How to automatically have dead Docker Swarm Manager replaced to have at least x manager running?


You need to implement this with an external monitoring solution. It's not a built in capability of docker swarm mode.

Implementing this solution will be non-trivial. First, keep in mind when you promote a node, you are now giving it full administrative access over the swarm where a normal worker has none of that access, so make sure your security model is ok with this change. You also need to avoid cascade failures, where an overload of one manager causes it to fail, and automatically promoting other nodes causes them to immediately fail until there are no more workers as the existing workload is redistributed to fewer and fewer nodes.
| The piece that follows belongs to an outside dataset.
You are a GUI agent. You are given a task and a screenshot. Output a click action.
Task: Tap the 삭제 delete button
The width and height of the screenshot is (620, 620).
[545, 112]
Lastly, when you add a new manager, you'll need to consider what to do with the reference to the currently failed manager. If it recovers, do you want it to continue where it left off, or do you want to have it completely removed from the swarm to reduce the number of nodes needed for quorum.

One last thing to note is when you lose quorum, nodes will continue to run the containers they have started. The only thing you lose is the ability to manage and make changes to that infrastructure. Therefore most places I've seen have 3 or 5 managers, depending on the level of fault tolerance needed, and often make the managers virtual so that if a failure occurs, the VM image can be easily restarted elsewhere in their environment.